# 04. SVM Soft Margin 완전 정복

## 목표
- Slack variable의 **동기와 필요성** 완벽 이해
- Soft Margin의 수학적 formulation 마스터
- C parameter의 역할과 의미
- Hard Margin에서 Soft Margin으로의 자연스러운 확장

---

## 1. Hard Margin의 한계

### 1.1 문제점

**Hard Margin SVM**의 요구사항:
$$y_i(w^T x_i + b) \geq 1 \quad \forall i$$

**문제**:
1. 데이터가 **선형 분리 불가능**하면 해가 존재하지 않음
2. **Outlier** 하나 때문에 전체 초평면이 크게 바뀜
3. **과적합**: Training data에 너무 엄격하게 맞춤

### 1.2 해결책

**Soft Margin**: 일부 점들이 margin을 **위반**하는 것을 허용

But:
- 위반에 대한 **penalty**를 부과
- Margin 최대화와 penalty 최소화 사이의 **trade-off**

In [None]:
import numpy as np
import matplotlib.pyplot as plt
import seaborn as sns
from sklearn.svm import SVC

sns.set_style('whitegrid')
np.random.seed(42)

# 선형 분리 불가능한 데이터 생성
# Class +1
X_pos = np.random.randn(30, 2) + np.array([2, 2])
y_pos = np.ones(30)

# Class -1  
X_neg = np.random.randn(30, 2) + np.array([-2, -2])
y_neg = -np.ones(30)

# Outliers 추가
X_outlier_pos = np.array([[-2, -1]])  # Negative region에 positive outlier
y_outlier_pos = np.array([1])
X_outlier_neg = np.array([[2, 1]])     # Positive region에 negative outlier
y_outlier_neg = np.array([-1])

# 전체 데이터
X = np.vstack([X_pos, X_neg, X_outlier_pos, X_outlier_neg])
y = np.hstack([y_pos, y_neg, y_outlier_pos, y_outlier_neg])

# 시각화
plt.figure(figsize=(10, 8))
plt.scatter(X_pos[:, 0], X_pos[:, 1], c='red', marker='o', s=100, label='Class +1', edgecolors='k')
plt.scatter(X_neg[:, 0], X_neg[:, 1], c='blue', marker='s', s=100, label='Class -1', edgecolors='k')
plt.scatter(X_outlier_pos[:, 0], X_outlier_pos[:, 1], c='red', marker='*', s=500, 
           label='Outlier (+1)', edgecolors='black', linewidths=2)
plt.scatter(X_outlier_neg[:, 0], X_outlier_neg[:, 1], c='blue', marker='*', s=500,
           label='Outlier (-1)', edgecolors='black', linewidths=2)

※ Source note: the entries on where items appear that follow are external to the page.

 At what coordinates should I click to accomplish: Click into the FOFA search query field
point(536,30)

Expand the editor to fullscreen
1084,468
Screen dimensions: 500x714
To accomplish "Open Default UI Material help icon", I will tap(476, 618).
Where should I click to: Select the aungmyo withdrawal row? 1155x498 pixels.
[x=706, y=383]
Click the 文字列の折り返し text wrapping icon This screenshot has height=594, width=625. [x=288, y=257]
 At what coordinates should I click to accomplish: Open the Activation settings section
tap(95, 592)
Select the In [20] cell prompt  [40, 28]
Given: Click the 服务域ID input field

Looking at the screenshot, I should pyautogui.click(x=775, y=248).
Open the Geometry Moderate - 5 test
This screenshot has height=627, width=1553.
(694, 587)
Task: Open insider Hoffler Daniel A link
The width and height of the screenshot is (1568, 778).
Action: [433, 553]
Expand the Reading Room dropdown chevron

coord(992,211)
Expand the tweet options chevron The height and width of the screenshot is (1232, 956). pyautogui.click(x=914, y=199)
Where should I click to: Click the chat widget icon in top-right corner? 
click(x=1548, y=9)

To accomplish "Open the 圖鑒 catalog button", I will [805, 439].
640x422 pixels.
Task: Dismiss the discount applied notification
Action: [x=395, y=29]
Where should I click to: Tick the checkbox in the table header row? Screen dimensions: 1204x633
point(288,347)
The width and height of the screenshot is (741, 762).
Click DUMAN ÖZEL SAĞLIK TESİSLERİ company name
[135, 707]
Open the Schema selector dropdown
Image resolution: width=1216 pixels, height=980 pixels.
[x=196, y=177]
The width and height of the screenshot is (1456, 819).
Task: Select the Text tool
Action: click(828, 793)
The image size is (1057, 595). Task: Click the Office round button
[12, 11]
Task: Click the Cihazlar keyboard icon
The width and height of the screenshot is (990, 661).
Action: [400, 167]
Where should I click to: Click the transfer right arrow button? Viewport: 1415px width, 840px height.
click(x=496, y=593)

plt.xlabel('$x_1$', fontsize=14)
plt.ylabel('$x_2$', fontsize=14)
plt.title('선형 분리 불가능 데이터 (Outliers 포함)', fontsize=16, fontweight='bold')
plt.legend(fontsize=12)
plt.grid(alpha=0.3)
plt.axis('equal')
plt.show()

print("문제: Outliers 때문에 완벽한 선형 분리가 불가능!")
print("→ Hard Margin SVM은 해를 찾을 수 없습니다.")
print("→ Soft Margin SVM이 필요합니다!")

## 2. Slack Variable (ξ) 도입

### 2.1 동기 (Motivation)

**아이디어**: 각 데이터 포인트가 제약을 **얼마나 위반**하는지 측정

원래 제약:
$$y_i(w^T x_i + b) \geq 1$$

Slack variable $\xi_i \geq 0$를 도입:
$$y_i(w^T x_i + b) \geq 1 - \xi_i$$

### 2.2 ξ의 의미

- $\xi_i = 0$: 제약을 **완벽하게** 만족 (margin 밖)
- $0 < \xi_i < 1$: Margin 안쪽이지만 **올바르게** 분류됨
- $\xi_i \geq 1$: **잘못** 분류됨 (decision boundary 건너편)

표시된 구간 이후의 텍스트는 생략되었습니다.